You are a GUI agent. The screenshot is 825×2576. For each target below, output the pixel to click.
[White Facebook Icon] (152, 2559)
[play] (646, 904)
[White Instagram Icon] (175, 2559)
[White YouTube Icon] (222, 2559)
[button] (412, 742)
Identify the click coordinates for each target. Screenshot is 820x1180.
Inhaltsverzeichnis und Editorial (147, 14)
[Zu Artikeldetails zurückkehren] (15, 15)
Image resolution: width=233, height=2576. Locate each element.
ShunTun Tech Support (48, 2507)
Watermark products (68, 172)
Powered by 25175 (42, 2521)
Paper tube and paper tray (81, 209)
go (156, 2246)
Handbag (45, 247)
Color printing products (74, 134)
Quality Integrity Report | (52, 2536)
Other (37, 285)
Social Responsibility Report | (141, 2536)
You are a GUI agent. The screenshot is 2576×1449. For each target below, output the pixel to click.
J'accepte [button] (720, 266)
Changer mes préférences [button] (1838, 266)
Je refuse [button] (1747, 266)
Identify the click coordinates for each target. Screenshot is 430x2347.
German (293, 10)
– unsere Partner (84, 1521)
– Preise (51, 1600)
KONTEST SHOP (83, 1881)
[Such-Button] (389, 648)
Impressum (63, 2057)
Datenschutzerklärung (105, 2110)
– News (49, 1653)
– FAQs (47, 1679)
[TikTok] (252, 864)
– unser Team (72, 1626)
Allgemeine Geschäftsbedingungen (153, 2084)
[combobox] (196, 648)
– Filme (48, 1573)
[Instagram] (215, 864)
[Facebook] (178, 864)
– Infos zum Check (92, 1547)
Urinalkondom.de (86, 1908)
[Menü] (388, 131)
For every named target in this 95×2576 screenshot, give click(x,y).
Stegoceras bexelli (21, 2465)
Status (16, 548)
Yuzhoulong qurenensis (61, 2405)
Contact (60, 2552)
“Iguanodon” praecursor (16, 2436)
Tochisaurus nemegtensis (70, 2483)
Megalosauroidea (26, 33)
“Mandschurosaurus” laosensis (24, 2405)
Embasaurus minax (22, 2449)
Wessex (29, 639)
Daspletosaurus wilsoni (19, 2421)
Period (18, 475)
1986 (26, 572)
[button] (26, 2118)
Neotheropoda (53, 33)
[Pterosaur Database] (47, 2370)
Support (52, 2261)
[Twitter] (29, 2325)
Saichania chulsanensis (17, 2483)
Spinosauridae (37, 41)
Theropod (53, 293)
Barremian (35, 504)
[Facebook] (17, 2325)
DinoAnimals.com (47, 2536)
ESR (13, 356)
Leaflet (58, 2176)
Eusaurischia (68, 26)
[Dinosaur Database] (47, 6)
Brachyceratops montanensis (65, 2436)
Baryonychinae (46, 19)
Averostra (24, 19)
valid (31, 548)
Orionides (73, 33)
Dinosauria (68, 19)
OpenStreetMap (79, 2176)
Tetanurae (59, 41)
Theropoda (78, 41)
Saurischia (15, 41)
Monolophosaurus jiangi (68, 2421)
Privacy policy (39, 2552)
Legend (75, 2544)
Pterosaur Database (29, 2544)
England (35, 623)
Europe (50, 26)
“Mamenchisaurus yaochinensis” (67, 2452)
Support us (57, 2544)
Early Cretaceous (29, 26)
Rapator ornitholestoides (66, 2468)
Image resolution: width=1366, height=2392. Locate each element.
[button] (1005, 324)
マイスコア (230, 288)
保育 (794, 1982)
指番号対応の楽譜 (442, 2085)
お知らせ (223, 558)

▸ **EXERCISE AIM**: An exact reproduction of all the records is needed.

▸ **RESPONSE**:
You are a GUI agent. The screenshot is 825×2576. For each target below, output the pixel to click.
[White Facebook Icon] (152, 2559)
[play] (646, 904)
[White Instagram Icon] (175, 2559)
[White YouTube Icon] (222, 2559)
[button] (412, 742)
Identify the click coordinates for each target. Screenshot is 820x1180.
Inhaltsverzeichnis und Editorial (147, 14)
[Zu Artikeldetails zurückkehren] (15, 15)
Image resolution: width=233, height=2576. Locate each element.
ShunTun Tech Support (48, 2507)
Watermark products (68, 172)
Powered by 25175 (42, 2521)
Paper tube and paper tray (81, 209)
go (156, 2246)
Handbag (45, 247)
Color printing products (74, 134)
Quality Integrity Report | (52, 2536)
Other (37, 285)
Social Responsibility Report | (141, 2536)
You are a GUI agent. The screenshot is 2576×1449. For each target below, output the pixel to click.
J'accepte [button] (720, 266)
Changer mes préférences [button] (1838, 266)
Je refuse [button] (1747, 266)
Identify the click coordinates for each target. Screenshot is 430x2347.
German (293, 10)
– unsere Partner (84, 1521)
– Preise (51, 1600)
KONTEST SHOP (83, 1881)
[Such-Button] (389, 648)
Impressum (63, 2057)
Datenschutzerklärung (105, 2110)
– News (49, 1653)
– FAQs (47, 1679)
[TikTok] (252, 864)
– unser Team (72, 1626)
Allgemeine Geschäftsbedingungen (153, 2084)
[combobox] (196, 648)
– Filme (48, 1573)
[Instagram] (215, 864)
[Facebook] (178, 864)
– Infos zum Check (92, 1547)
Urinalkondom.de (86, 1908)
[Menü] (388, 131)
For every named target in this 95×2576 screenshot, give click(x,y).
Stegoceras bexelli (21, 2465)
Status (16, 548)
Yuzhoulong qurenensis (61, 2405)
Contact (60, 2552)
“Iguanodon” praecursor (16, 2436)
Tochisaurus nemegtensis (70, 2483)
Megalosauroidea (26, 33)
“Mandschurosaurus” laosensis (24, 2405)
Embasaurus minax (22, 2449)
Wessex (29, 639)
Daspletosaurus wilsoni (19, 2421)
Period (18, 475)
1986 (26, 572)
[button] (26, 2118)
Neotheropoda (53, 33)
[Pterosaur Database] (47, 2370)
Support (52, 2261)
[Twitter] (29, 2325)
Saichania chulsanensis (17, 2483)
Spinosauridae (37, 41)
Theropod (53, 293)
Barremian (35, 504)
[Facebook] (17, 2325)
DinoAnimals.com (47, 2536)
ESR (13, 356)
Leaflet (58, 2176)
Eusaurischia (68, 26)
[Dinosaur Database] (47, 6)
Brachyceratops montanensis (65, 2436)
Baryonychinae (46, 19)
Averostra (24, 19)
valid (31, 548)
Orionides (73, 33)
Dinosauria (68, 19)
OpenStreetMap (79, 2176)
Tetanurae (59, 41)
Theropoda (78, 41)
Saurischia (15, 41)
Monolophosaurus jiangi (68, 2421)
Privacy policy (39, 2552)
Legend (75, 2544)
Pterosaur Database (29, 2544)
England (35, 623)
Europe (50, 26)
“Mamenchisaurus yaochinensis” (67, 2452)
Support us (57, 2544)
Early Cretaceous (29, 26)
Rapator ornitholestoides (66, 2468)
Image resolution: width=1366, height=2392. Locate each element.
[button] (1005, 324)
マイスコア (230, 288)
保育 (794, 1982)
指番号対応の楽譜 (442, 2085)
お知らせ (223, 558)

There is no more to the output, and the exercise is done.